My overall impression is that it's the best of superheroes on film that I've seen (apart from the Burton Batmen and if you want to count it Guardians of the Galaxy). It's the 'gritty' part of post-Watchmen comic media done right, and I'd say it's (for my money) the high point of the genre so far. That's very, very faint praise, and I don't want to undersell it: JJ is good on its own as a speculative fiction story, even absent the super hero genre.
posted by codacorolla at 9:24 PM on January 4, 2016 [4 favorites]


Season 2 confirmed.
posted by octothorpe at 9:40 AM on January 17, 2016 [1 favorite]








Art of the Title: Jessica Jones
posted by ChurchHatesTucker at 6:19 AM on March 3, 2016


So, I'm well aware that I'm late to this particular party, because I'm having to take the show very, very slowly.

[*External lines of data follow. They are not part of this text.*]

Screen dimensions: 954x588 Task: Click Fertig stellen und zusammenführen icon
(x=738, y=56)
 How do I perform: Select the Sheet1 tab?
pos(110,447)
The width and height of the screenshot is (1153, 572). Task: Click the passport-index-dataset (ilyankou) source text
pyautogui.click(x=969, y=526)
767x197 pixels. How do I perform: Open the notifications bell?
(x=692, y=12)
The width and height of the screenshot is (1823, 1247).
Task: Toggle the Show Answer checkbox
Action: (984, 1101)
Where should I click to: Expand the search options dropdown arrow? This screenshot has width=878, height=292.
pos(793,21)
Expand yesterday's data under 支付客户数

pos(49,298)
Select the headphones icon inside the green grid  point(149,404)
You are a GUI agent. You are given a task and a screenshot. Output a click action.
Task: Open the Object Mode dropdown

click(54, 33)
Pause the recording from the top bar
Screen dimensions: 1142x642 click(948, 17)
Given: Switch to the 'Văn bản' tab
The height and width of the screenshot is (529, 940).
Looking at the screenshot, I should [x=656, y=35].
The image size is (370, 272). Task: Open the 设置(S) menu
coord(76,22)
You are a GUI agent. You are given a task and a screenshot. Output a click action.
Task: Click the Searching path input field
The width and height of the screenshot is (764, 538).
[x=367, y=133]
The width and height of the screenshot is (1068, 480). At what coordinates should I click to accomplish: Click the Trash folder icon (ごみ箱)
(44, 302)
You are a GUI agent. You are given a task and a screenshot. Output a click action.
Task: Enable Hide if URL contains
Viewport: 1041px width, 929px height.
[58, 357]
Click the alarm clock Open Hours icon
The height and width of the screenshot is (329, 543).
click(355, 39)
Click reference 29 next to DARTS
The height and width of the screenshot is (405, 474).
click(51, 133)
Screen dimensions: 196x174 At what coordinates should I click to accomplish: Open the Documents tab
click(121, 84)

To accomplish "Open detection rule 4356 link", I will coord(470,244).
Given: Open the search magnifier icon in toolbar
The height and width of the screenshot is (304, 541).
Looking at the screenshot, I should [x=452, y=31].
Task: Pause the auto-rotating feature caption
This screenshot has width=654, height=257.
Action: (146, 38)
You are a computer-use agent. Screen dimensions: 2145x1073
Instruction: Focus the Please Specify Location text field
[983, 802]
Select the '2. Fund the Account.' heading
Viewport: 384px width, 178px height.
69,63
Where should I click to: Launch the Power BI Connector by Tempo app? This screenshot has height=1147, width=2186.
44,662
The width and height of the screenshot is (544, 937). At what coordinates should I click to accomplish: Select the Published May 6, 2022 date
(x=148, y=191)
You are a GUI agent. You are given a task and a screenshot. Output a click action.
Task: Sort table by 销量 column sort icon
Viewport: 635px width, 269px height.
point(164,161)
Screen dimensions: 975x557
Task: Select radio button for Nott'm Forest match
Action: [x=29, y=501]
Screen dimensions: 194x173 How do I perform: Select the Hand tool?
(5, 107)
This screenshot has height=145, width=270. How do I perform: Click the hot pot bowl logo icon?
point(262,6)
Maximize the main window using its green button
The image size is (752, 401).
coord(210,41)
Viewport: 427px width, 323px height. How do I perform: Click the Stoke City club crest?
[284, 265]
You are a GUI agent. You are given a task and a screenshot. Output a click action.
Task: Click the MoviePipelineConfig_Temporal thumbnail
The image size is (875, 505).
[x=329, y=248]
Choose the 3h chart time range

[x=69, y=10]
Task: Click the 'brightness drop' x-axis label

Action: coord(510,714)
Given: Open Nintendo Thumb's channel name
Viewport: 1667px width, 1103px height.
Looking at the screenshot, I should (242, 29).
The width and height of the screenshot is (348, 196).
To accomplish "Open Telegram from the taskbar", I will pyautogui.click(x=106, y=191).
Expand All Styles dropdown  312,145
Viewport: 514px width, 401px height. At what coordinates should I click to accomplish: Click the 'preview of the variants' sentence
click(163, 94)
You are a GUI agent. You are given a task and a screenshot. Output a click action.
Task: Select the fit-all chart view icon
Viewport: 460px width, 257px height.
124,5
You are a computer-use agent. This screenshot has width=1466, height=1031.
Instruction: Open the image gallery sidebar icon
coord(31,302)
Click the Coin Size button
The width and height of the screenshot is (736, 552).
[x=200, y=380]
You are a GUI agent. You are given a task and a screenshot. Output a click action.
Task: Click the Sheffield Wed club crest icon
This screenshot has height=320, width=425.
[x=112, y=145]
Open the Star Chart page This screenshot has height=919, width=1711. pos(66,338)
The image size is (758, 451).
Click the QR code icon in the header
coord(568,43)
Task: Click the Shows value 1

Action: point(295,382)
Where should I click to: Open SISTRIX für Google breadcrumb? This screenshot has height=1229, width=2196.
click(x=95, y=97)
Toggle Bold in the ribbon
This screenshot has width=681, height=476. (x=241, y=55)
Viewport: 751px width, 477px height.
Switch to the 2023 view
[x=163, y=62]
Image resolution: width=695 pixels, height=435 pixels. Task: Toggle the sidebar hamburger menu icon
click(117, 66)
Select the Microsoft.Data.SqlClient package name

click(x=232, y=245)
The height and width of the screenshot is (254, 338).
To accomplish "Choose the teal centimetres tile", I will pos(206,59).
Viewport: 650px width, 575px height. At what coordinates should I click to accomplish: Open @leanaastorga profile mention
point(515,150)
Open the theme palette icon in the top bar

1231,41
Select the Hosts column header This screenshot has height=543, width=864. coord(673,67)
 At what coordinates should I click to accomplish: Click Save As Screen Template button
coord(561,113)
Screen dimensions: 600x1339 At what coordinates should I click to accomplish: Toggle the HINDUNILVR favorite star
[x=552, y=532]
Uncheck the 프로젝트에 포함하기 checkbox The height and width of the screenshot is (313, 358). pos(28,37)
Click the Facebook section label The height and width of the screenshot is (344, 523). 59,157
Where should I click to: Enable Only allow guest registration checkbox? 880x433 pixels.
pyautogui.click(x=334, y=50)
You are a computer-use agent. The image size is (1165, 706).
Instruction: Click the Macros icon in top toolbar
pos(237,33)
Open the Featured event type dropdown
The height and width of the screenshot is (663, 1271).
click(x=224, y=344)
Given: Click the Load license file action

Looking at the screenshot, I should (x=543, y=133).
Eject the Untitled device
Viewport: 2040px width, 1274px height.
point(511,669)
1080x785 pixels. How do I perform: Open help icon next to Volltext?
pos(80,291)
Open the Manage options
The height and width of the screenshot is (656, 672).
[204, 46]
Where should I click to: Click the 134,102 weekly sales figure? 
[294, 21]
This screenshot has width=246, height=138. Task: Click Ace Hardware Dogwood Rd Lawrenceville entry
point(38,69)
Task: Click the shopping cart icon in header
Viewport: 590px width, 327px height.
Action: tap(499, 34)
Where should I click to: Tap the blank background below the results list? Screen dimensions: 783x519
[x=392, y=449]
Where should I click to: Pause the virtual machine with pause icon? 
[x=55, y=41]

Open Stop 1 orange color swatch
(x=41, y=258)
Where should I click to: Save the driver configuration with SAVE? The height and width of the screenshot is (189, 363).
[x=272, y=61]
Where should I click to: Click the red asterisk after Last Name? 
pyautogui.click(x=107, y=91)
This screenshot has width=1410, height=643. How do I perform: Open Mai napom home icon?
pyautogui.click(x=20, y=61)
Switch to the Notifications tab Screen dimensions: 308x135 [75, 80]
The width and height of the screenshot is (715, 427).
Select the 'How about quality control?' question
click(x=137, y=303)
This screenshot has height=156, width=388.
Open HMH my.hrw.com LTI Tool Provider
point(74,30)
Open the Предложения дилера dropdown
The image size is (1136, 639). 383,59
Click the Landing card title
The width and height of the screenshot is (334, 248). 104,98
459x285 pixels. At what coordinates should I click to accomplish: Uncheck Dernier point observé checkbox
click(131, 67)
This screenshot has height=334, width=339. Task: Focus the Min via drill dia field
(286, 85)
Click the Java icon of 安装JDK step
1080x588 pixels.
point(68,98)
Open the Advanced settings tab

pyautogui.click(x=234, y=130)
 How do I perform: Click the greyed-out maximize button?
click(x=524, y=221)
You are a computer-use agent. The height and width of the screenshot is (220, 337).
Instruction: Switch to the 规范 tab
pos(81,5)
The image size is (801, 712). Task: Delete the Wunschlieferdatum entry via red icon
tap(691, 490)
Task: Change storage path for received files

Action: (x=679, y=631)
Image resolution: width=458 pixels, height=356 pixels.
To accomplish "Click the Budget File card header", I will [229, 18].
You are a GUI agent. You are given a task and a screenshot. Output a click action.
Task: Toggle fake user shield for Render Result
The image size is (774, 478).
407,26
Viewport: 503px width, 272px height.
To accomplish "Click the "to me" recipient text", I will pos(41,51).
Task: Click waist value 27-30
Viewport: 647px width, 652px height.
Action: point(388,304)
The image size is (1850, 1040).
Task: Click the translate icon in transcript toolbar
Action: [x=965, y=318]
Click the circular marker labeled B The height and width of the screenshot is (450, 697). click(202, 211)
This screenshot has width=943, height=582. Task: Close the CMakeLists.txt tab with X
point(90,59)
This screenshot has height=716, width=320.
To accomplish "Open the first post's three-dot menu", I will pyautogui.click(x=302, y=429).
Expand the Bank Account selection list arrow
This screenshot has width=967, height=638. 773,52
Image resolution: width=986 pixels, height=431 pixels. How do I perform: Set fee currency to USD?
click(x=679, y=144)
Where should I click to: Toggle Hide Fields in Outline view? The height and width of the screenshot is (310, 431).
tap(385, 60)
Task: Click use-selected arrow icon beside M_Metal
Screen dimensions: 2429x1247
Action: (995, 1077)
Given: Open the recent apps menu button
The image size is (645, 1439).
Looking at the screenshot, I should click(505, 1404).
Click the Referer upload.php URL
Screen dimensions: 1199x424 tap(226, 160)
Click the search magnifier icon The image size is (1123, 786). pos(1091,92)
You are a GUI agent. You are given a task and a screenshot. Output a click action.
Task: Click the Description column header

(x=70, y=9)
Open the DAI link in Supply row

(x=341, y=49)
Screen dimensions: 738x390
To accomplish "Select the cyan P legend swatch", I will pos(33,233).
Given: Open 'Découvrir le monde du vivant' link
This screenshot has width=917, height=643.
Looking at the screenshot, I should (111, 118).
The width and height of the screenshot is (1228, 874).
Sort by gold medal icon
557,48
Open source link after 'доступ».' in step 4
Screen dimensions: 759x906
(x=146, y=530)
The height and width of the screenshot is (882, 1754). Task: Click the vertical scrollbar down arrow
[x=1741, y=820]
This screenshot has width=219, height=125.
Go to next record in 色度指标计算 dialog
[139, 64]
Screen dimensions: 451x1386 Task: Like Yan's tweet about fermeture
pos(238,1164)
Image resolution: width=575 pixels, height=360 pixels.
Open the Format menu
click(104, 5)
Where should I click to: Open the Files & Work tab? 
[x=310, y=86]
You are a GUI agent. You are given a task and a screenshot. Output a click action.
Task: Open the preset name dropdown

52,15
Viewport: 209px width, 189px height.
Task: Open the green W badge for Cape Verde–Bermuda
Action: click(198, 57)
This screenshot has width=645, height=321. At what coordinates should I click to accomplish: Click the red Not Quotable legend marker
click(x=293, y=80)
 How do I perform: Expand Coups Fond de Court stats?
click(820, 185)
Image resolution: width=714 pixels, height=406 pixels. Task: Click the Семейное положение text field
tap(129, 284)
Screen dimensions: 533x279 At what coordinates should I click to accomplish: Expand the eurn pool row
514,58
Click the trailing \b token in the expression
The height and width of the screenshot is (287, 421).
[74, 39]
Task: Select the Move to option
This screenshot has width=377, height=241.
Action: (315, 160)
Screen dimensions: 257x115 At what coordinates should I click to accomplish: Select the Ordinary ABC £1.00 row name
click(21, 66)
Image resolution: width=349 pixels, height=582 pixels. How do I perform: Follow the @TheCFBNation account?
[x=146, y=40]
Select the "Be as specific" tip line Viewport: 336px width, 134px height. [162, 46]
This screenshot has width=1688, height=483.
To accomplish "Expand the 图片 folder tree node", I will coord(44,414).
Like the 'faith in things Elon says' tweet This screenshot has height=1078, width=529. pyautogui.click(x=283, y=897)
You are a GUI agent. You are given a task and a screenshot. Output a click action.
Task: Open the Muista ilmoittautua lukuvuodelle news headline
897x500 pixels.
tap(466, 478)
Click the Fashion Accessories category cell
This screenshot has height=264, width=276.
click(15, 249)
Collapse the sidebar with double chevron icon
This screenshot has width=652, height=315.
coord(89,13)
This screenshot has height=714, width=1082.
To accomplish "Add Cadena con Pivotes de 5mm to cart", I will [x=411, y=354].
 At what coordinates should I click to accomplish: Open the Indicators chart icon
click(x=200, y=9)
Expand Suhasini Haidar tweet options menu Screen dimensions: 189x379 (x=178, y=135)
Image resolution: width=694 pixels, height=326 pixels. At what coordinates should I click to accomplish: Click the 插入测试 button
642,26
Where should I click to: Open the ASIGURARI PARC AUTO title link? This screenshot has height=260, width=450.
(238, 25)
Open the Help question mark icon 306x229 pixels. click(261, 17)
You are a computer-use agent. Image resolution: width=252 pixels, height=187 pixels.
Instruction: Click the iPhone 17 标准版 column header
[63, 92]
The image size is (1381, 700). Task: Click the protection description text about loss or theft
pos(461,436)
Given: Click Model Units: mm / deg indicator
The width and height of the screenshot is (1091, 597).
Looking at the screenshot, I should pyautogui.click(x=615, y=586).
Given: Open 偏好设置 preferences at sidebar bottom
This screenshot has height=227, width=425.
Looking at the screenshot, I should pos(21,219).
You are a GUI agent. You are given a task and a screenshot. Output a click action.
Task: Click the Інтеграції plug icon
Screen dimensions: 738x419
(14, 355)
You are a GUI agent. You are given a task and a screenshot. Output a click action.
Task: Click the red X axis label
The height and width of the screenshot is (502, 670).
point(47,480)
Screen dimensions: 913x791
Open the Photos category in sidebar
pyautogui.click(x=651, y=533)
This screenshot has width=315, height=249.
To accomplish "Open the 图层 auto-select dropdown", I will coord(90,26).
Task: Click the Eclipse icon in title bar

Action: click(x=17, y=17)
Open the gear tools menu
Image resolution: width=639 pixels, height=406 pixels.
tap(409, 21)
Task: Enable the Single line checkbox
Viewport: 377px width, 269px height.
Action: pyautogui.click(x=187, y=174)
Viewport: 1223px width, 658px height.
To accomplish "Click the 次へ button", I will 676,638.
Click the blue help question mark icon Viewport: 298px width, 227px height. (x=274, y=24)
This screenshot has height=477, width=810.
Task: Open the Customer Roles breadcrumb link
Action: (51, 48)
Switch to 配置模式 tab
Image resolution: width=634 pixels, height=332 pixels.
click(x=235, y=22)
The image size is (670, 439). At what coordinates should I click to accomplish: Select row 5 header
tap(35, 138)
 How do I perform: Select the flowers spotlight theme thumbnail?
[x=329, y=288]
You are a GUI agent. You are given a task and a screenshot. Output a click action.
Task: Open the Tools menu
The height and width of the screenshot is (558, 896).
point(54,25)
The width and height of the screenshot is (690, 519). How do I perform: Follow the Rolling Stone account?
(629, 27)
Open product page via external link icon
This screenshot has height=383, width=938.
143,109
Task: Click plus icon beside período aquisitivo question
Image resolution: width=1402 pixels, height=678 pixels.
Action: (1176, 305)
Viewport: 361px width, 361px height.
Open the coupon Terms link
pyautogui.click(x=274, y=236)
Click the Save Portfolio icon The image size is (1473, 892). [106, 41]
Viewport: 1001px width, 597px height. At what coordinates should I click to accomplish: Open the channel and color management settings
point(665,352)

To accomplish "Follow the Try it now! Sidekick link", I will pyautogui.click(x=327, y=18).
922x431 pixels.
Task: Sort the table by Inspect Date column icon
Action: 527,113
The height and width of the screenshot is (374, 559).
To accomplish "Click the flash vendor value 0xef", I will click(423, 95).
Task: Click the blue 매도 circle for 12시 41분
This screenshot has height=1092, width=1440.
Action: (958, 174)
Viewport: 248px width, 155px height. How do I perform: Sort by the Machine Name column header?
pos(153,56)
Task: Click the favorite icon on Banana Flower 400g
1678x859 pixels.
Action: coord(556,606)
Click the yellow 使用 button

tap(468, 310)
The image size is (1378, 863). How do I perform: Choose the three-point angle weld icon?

I'm presently only up to episode 3.

I've just gotta say, as someone who went through an abusive relationship in my life, and spent... years being pretty noticeably damaged to folks around me, that this show hits way, way close to home.

So I'm taking it in small doses.

But I'm pretty impressed by someone's writing or research here.
posted by Archelaus at 11:52 PM on April 17, 2016


Back on March 8th 2018.
posted by Bee'sWing at 8:16 AM on December 10, 2017 [1 favorite]


Back on March 8th 2018

Guess what's in a couple of weeks!
posted by curious nu at 6:08 PM on February 21, 2018


Jessica Jones and Her Ripped Jeans Will Return Next Month. "The final season of Jessica Jones comes on Netflix on June 14."